Qualche altra chicca per concludere.

Dopo secoli e secoli continua a tornare la successione di Fibonacci, anche se in vesti diverse. Questa volta la si collega al “problema dei bastoncini”, ossia: data una collezione di bastoncini di lunghezza casuale tra \(0\) e \(1\), qual è la probabilità che nessuna terna di questi formi un triangolo?

A proprosito di numeri. Quest’anno abbiamo avuto progressi nel mostrare l’irrazionalità di alcuni numeri, con tecniche abbastanza sofisticate.

E poi abbiamo nuovi tipi di infinito. Un gruppo di matematici ha introdotto due nuovi tipi di infinito che si comportano in modi non convenzionali rispetto alle strutture classiche.

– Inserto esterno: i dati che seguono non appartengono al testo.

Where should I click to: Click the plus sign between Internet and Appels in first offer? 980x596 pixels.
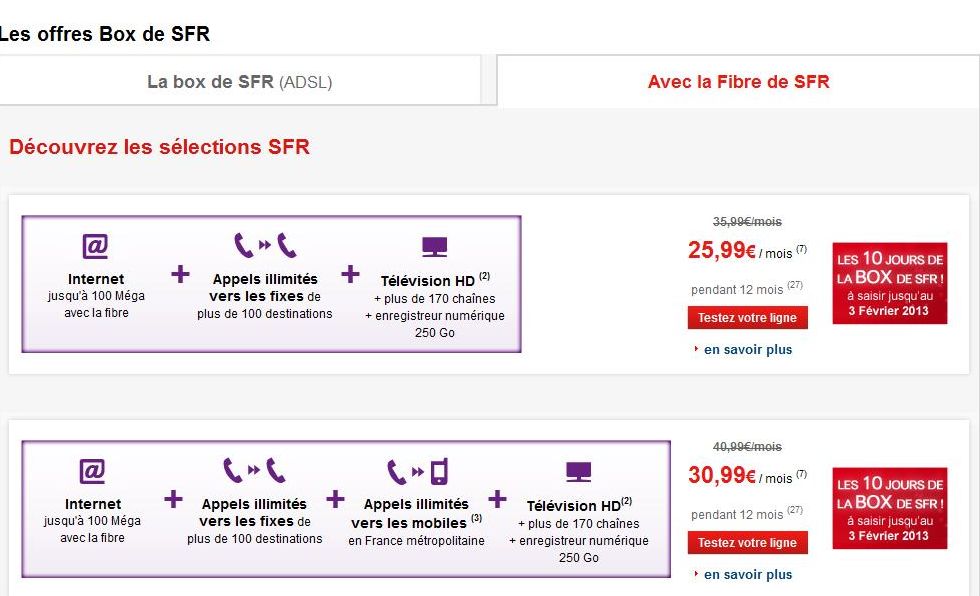[180, 274]
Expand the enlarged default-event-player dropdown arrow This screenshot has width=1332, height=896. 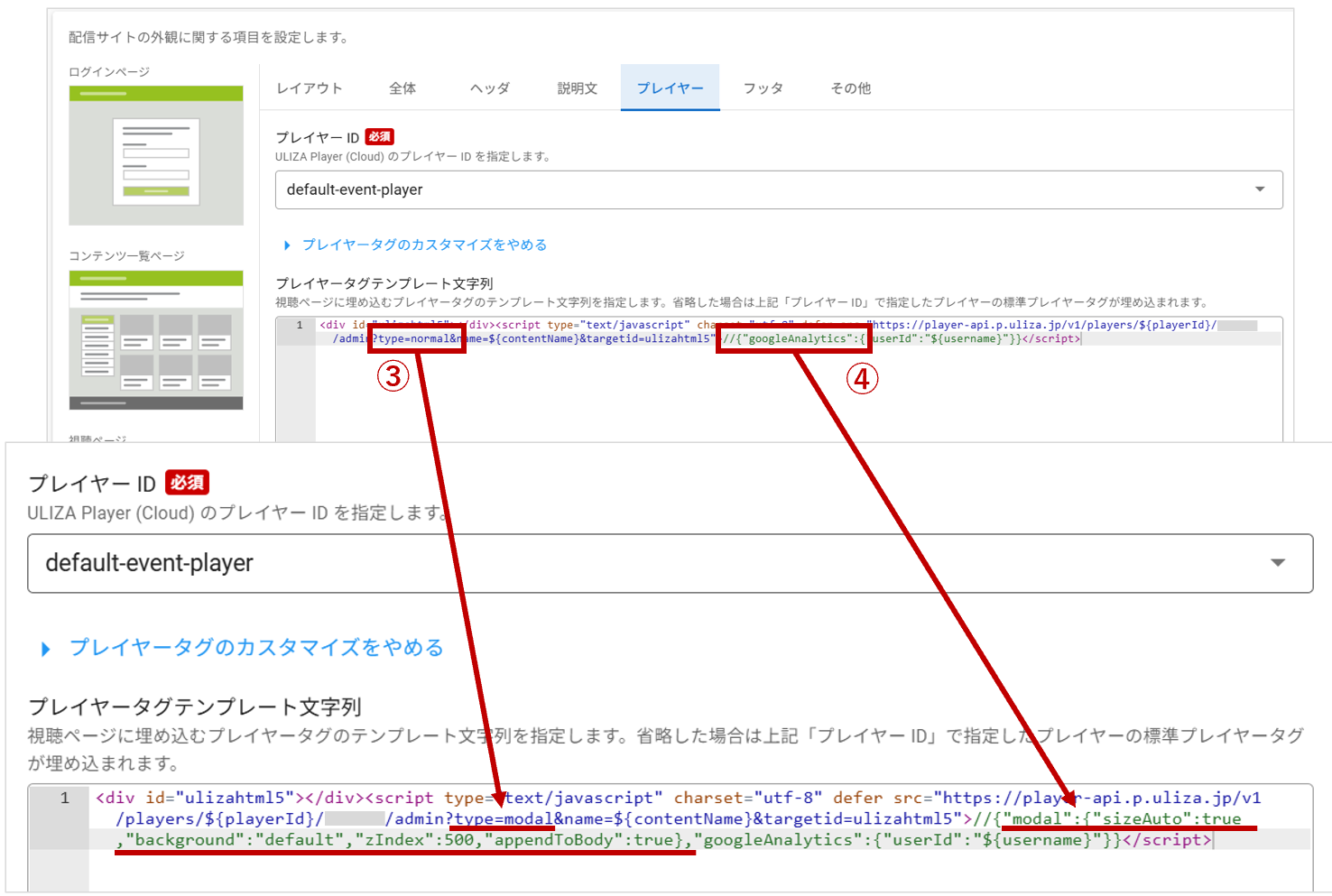click(1278, 563)
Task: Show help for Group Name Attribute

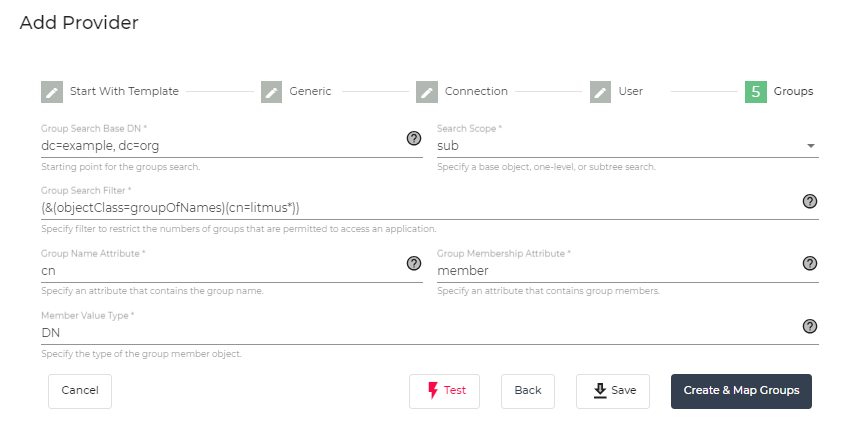Action: (x=414, y=263)

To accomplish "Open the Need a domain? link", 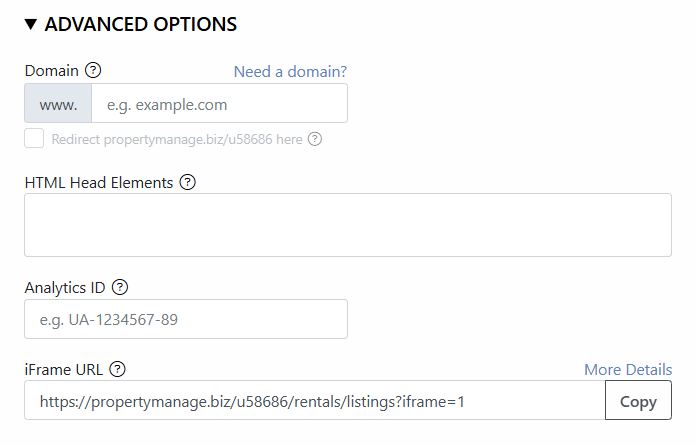I will pyautogui.click(x=290, y=71).

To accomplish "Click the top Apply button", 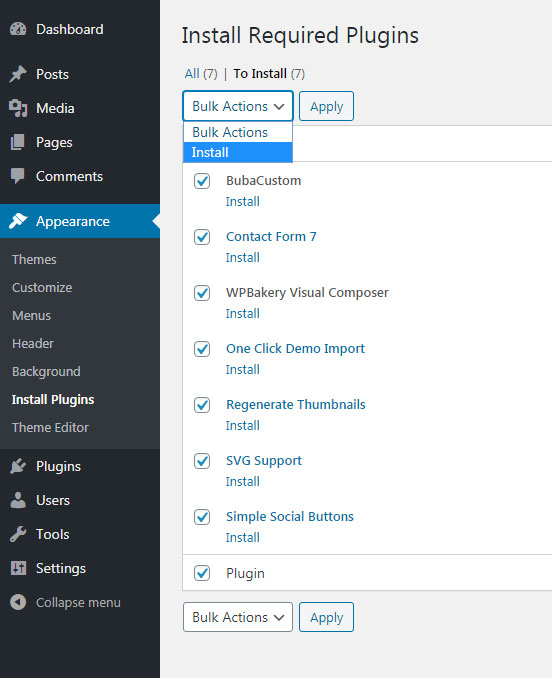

Si tratta di risultati che riguardano proprio le fondamenta della matematica.

Questo è quanto fatto di notevole in matematica nel 2025, o almeno quanto abbiamo raccolto in redazione. Se avete qualcosa da segnalarci, fate pure, perché di certo sarà sfuggito qualcosa. Da queste parti ci vediamo tra un anno per parlare dei risultati notevoli della matematica del 2026, dato che si assegneranno anche le Medaglie Fields.